While the art of comedy is believed to have the ability to uplift the low spirits, local comedians have mastered the art of packaging current affairs issues and taking them to the people in a humorous way.

Although there were a series of jokes that lightened up the comedy scene last year, NewsDay takes a look at some of the outstanding moments in comedy that left enthusiasts in stitches.

Some of the popular rib cracking jokes by the country’s finest comic performers were centred around the country’s failing economy characterised by biting cash shortages, the introduction of bond notes and the entry of the First Lady Grace Mugabe into the world of politics.

Samantha “Gonyeti” Kureva, who made her name through the social media platforms skits by Bustop TV, continued to leave many with sore ribs, as she took jibes at the bond notes.

“The American dollar is in short supply in the country. That currency only stays where there is peace. In America there is peace. The Zimbabwean government has no peace, that’s why the currency is in short supply. That’s why men take the currency to the Avenues (Harare’s red light district) to sex workers because there is a lot of peace and joy at the Avenues,” she said, sending her audience into fits of laughter.
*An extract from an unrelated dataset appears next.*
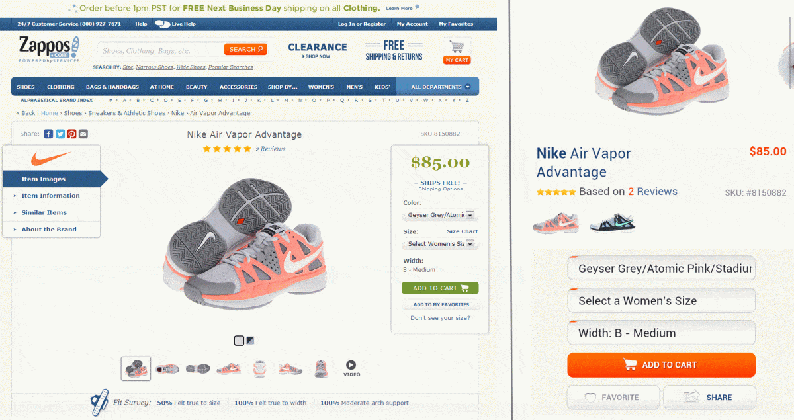Screen dimensions: 794x420
Task: Open the Color dropdown Geyser Grey
Action: pos(439,215)
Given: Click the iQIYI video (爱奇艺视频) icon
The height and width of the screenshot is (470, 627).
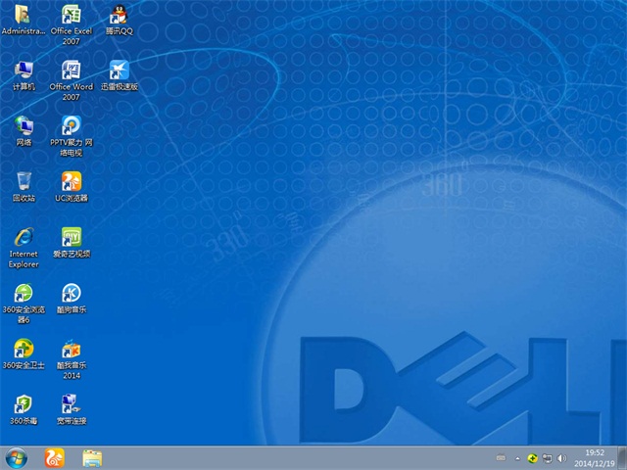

Gonyeti also poked fun at Grace, saying since her entry into politics, the country’s economy went from bad to worse.

Award-winning comedian, Doc Vikela continues to be a crowd favourite, and he had the audience eating out of his hands, when he said countries that had their own currency were synonymous with dead presidents.

“Zimbabwe is not ready for its own currency. Look at the countries that have their own money. They need a dead president’s face to put on the notes. So, for Zimbabwe, whose face are we going to put on the notes?” he said sending the auditorium into laughter.

Another notable and hilarious joke that cannot be easily overlooked came from Bulawayo-based, Clive Chigubhu, as he took a jibe at Vice-President Phelekezela Mphoko’s long hotel stay.

“How are you doing HICC, the home of the Vice-President? He is the only Ndebele guy to have lived luxuriously for two years,” he joked.

Comedian, Prosper Ngomashi, popularly known as Comic Pastor, also took a jibe at the bond notes in a one-minute 39-second skit in which he was being interrogated by police officers over a box of bond paper on which he said he wanted to print bond notes.

In another clip by #ThisFlag, Reserve Bank of Zimbabwe governor, John Mangudya is caricatured with a huge head on a tiny body, pleading with citizens to accept the bond notes.

The clip is labelled John Iscariot Mangudya: “Governor Reserve Bank of Mugabe Looters’ Association”.